▶ _EXERCISE_: Scan the entries below for "size" and copy each line that holds it.

(Stored records)
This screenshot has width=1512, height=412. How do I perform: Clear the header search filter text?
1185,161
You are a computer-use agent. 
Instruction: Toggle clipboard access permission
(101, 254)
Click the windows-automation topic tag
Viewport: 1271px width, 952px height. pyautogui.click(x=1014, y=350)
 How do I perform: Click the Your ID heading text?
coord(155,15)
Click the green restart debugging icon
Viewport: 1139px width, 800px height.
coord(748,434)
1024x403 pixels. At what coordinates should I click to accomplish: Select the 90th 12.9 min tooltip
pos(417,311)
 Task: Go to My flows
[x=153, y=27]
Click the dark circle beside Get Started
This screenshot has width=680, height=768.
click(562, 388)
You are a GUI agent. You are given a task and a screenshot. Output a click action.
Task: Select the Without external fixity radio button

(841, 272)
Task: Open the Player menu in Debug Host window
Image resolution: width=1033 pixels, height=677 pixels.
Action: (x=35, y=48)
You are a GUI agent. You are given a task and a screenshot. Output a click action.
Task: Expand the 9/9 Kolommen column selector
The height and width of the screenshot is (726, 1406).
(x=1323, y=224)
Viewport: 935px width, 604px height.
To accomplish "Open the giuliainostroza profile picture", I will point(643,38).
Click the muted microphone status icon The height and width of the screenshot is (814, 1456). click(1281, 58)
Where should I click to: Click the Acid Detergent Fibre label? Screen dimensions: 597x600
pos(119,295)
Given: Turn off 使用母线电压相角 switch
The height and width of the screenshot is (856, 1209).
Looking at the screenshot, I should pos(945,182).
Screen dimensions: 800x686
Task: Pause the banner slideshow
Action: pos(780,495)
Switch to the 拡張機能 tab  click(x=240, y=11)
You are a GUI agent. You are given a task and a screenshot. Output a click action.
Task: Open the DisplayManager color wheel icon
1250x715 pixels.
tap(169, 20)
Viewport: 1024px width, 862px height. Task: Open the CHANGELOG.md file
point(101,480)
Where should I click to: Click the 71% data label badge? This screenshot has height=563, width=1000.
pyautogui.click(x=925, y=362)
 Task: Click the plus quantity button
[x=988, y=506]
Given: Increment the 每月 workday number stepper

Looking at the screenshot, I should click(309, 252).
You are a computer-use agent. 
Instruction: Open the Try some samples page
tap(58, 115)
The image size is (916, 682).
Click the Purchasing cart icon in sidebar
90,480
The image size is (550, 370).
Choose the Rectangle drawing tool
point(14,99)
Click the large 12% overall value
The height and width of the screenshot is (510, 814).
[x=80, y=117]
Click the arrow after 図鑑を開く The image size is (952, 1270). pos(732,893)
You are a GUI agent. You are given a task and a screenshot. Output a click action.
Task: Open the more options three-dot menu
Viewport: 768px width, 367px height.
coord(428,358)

▶ _RESULT_:
The image size is (916, 682).
The image size is (550, 370).
Click the arrow after 図鑑を開く The image size is (952, 1270). pos(732,893)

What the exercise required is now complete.